[[ Entries supplied open ]]

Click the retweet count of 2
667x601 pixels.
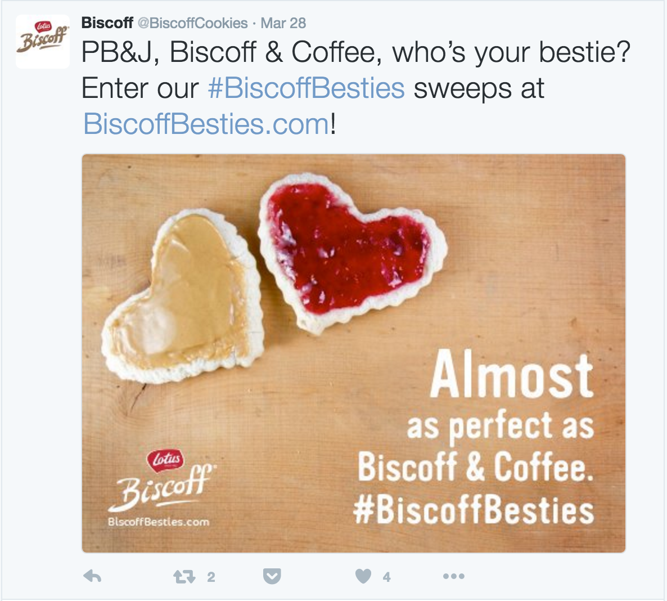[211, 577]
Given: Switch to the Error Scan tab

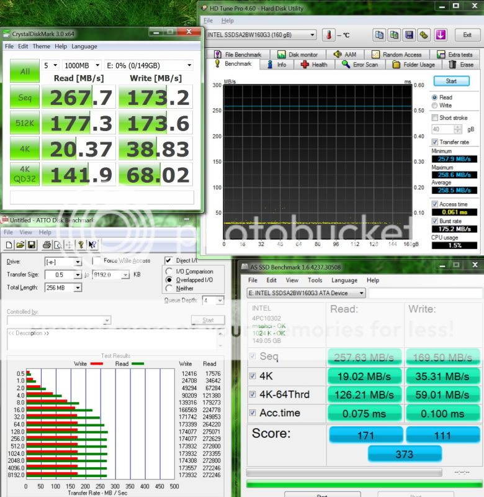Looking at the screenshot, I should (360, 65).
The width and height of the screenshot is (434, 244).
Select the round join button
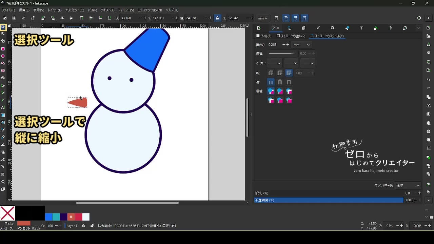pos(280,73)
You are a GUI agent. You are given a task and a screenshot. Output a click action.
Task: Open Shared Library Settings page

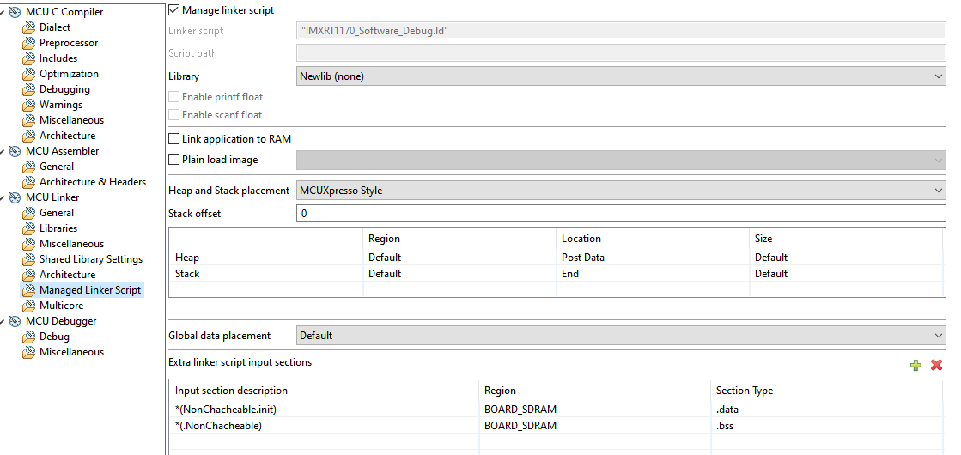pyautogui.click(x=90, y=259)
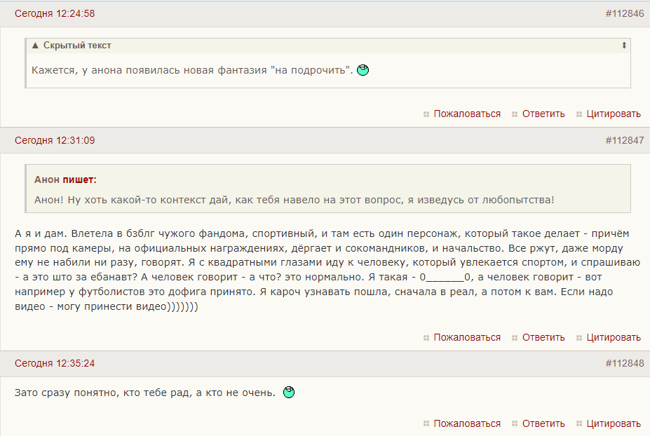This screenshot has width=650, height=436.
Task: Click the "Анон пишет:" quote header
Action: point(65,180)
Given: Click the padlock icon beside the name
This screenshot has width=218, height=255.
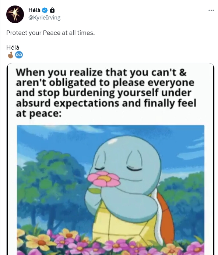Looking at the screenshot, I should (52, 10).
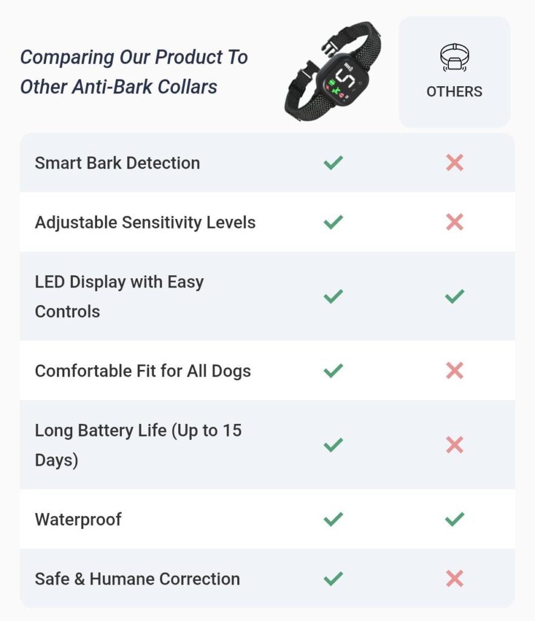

[[ Entries supplied closed ]]

▸ Task goal: The material must be restated verbatim. Its pictures must be omitted.

▸ Response to the task:
Click the retweet count of 2
667x601 pixels.
[211, 577]
Given: Switch to the Error Scan tab

Looking at the screenshot, I should (360, 65).
The width and height of the screenshot is (434, 244).
Select the round join button
pos(280,73)
You are a GUI agent. You are given a task and a screenshot. Output a click action.
Task: Open Shared Library Settings page

pyautogui.click(x=90, y=259)
This screenshot has width=650, height=436.
Task: Click the "Анон пишет:" quote header
Action: point(65,180)
Given: Click the padlock icon beside the name
This screenshot has width=218, height=255.
Looking at the screenshot, I should (52, 10).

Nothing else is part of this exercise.